В разбойном стане (Седерхольм 1934)/Глава 19/ДО

Материал из Викитеки — свободной библиотеки

[101]
Глава 19-ая.

Камера № 24 ничѣмъ не отличалась отъ предыдущихъ. Было довольно грязно, такъ какъ, вѣроятно по заведенному обыкновенію, окно камеры закрывали досками, и темнота не особенно располагаетъ къ тщательной уборкѣ. Мои догадки подтвердились, и не прошло даже часа, какъ свѣтлый четырехугольникъ окна сталъ уменьшаться, и наконецъ камера погрузилась въ полную темноту. Какъ и въ первый разъ, у лѣваго края окна доска прилегала не плотно, и узкая полоска свѣта чуть чуть освѣщала лѣвую стѣнку оконной амбразуры.

Съ невольной ироніей я сравнилъ мои теперешнія ощущенія съ тѣми, что я испыталъ въ первый разъ, когда попалъ въ секретку. Тогда меня все поражало и повергало въ отчаяніе. Теперь — умудренный уже тюремнымъ опытомъ, я только ожесточился, и [102]всѣ издѣвательства и жестокости производили на меня слабое впечатлѣніе. Не берусь судить о томъ, какъ долженъ чувствовать себя интеллигентный человѣкъ, посаженный въ темный каменный ящикъ, за дѣйствительно совершенное имъ преступленіе, но мнѣ кажется, что, если бы я даже чувствовалъ за собой какую либо вину, то при такомъ способѣ воздѣйствія, у меня не появилось бы раскаянія.

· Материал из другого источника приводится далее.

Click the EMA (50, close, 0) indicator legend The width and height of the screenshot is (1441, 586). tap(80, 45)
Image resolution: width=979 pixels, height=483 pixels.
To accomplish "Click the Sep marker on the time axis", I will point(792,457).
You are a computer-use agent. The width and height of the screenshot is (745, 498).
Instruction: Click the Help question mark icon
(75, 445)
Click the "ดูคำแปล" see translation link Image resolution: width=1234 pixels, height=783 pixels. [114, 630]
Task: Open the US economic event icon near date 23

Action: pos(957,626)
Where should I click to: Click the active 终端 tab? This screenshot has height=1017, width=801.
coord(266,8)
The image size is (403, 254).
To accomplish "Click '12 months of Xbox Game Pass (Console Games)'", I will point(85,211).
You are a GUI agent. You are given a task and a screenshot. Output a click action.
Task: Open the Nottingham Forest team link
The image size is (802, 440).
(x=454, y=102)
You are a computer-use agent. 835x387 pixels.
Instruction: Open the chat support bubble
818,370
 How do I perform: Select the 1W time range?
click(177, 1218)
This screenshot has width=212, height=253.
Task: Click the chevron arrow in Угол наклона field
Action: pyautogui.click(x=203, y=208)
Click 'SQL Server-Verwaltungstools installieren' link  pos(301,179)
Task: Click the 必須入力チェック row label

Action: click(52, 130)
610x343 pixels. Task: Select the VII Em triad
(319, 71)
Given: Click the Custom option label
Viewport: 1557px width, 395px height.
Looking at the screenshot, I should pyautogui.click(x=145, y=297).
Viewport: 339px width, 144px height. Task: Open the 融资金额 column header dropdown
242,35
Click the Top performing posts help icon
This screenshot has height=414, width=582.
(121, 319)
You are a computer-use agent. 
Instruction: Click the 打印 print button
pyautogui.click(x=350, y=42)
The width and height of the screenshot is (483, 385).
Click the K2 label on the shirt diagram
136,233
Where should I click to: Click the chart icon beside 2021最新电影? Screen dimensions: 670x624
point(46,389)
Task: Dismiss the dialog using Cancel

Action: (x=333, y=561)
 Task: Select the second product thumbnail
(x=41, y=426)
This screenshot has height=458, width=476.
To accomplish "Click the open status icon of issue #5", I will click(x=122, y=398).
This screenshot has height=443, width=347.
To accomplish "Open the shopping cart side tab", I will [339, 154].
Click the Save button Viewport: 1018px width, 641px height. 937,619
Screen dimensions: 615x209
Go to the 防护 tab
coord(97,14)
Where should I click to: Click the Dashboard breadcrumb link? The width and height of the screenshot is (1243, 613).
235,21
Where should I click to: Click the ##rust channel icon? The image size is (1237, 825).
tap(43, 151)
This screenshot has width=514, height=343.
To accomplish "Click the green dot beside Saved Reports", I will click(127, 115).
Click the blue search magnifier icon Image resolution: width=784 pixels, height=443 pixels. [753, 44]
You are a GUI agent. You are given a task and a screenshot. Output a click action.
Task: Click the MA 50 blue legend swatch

У меня было только одно чувство: бѣшеная, непримиримая злоба къ моимъ мучителямъ, и мысль, что они могутъ восторжествовать надо мной приводила меня въ отчаяніе. Вѣроятно, это чувство, въ связи съ моимъ нервнымъ состояніемъ, дало поводъ тѣмъ многимъ моимъ вспышкамъ и выходкамъ, которыя теперь, оглядываясь на прошлое, я не могу оправдать при всемъ желаніи, такъ какъ иногда онѣ носили совершенно мальчишескій характеръ.

Слава Богу, я былъ снабженъ теплымъ платьемъ, постелью и продуктами, которыхъ при экономномъ расходованіи, мнѣ должно было хватить на 2—3 недѣли. Въ данный моментъ это было самымъ главнымъ, такъ какъ я уже зналъ по опыту, что голодъ и холодъ сильно понижаютъ моральную сопротивляемость.

Съ момента прихода въ камеру № 24, я твердо рѣшилъ заставить себя ѣсть тюремную пищу, и какъ можно экономнѣе расходовать масло, сахаръ, сало и копченую колбасу. Все это я завязалъ въ два носовыхъ платка и помѣстилъ между оконными рамами. Скоропортящіеся продукты я разрѣшилъ себѣ ѣсть.

Такимъ образомъ я приготовился къ „затяжной осадѣ“.

Опять начались перестукиванія съ сосѣдями сверху и сбоку. Два, три раза въ день гимнастика по системѣ Миллера, и испуганное лицо надзирателя, въ форточкѣ, когда при внезапномъ освѣщеніи камеры, выступала вдругъ моя фигура во время какого нибудь головоломнаго упражненія.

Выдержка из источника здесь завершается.